Building UnitKit 2

Using the Installer is the easiest way to set up UnitKit for use on a system. If you are working on UnitKit, however, or want to configure it for some specialized purpose, then building UnitKit from scratch is probably the right thing to do. The first thing to do is to get ahold of the source code. You can either download the source code archive (not yet availalbe) or you can check it out from its Subversion repository.

Checking Out the Source From Subversion

To do this, you'll need Subversion installed on your system. If you don't yet have Subversion set up, you'll need to get it from the Subversion website. Once you are set up with Subversion, you can check out the UnitKit repository with the following command:

$ svn co https://svn.x180.net/public/unitkit/trunk [destination]

Add instructions about tags and destinations and what not

The Source Code Tree

Coming

Performing a System Install

There are two ways that you can install UnitKit on your system from the source tree. The first is to use the xcodebuild command:

$ xcodebuild -buildstyle Deployment -target ukrun DSTROOT=/ install

All of UnitKit's components will be installed into the same location as the Installer package would place them.

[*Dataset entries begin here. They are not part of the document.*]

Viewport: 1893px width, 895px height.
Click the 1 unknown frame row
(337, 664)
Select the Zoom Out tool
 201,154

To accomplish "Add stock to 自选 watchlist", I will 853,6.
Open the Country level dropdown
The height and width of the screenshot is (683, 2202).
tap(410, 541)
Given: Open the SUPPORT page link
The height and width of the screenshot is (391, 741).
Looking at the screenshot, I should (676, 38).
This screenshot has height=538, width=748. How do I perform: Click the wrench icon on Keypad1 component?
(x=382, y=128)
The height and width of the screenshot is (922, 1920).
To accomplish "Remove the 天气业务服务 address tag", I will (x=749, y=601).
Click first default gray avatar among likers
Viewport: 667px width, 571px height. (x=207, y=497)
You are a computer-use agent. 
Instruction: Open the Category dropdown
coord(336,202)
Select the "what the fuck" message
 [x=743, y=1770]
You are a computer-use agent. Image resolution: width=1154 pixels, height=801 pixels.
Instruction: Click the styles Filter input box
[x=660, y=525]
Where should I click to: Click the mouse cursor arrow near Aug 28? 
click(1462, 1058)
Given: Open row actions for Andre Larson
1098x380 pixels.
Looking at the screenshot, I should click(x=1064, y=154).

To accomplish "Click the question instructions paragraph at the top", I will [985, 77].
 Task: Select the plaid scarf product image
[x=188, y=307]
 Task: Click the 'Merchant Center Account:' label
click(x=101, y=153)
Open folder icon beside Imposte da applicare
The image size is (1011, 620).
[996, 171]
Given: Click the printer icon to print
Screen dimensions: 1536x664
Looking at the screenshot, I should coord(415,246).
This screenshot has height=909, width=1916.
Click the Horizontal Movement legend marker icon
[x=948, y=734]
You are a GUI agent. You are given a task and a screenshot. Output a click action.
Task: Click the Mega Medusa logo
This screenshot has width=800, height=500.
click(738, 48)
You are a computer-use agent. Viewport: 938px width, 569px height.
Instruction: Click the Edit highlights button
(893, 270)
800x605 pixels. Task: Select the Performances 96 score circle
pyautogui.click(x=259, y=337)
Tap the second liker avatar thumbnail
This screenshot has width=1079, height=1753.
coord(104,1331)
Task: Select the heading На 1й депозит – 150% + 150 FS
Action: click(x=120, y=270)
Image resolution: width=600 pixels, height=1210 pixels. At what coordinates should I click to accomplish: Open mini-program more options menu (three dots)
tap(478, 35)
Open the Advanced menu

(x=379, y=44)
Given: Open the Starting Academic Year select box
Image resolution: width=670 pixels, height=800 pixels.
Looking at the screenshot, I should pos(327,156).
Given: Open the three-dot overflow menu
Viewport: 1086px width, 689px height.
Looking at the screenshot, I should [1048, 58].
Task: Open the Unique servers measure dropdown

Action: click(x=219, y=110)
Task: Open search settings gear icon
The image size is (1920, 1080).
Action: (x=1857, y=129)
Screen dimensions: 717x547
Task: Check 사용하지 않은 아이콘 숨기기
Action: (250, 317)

The second way to install is to use the Makefile included with the UnitKit source tree:

$ make install

Installing with the makefile also takes care of cleaning up the build tree before and after.

Installing Into Your Home Directory

Some developers prefer installing UnitKit into their home directory rather than at the system root. To install UnitKit into your home directory, execute the following:

$ make install-user

This will install the UnitKit framework and Xcode integration files into your ~/Library folder and the ukrun executable into ~bin.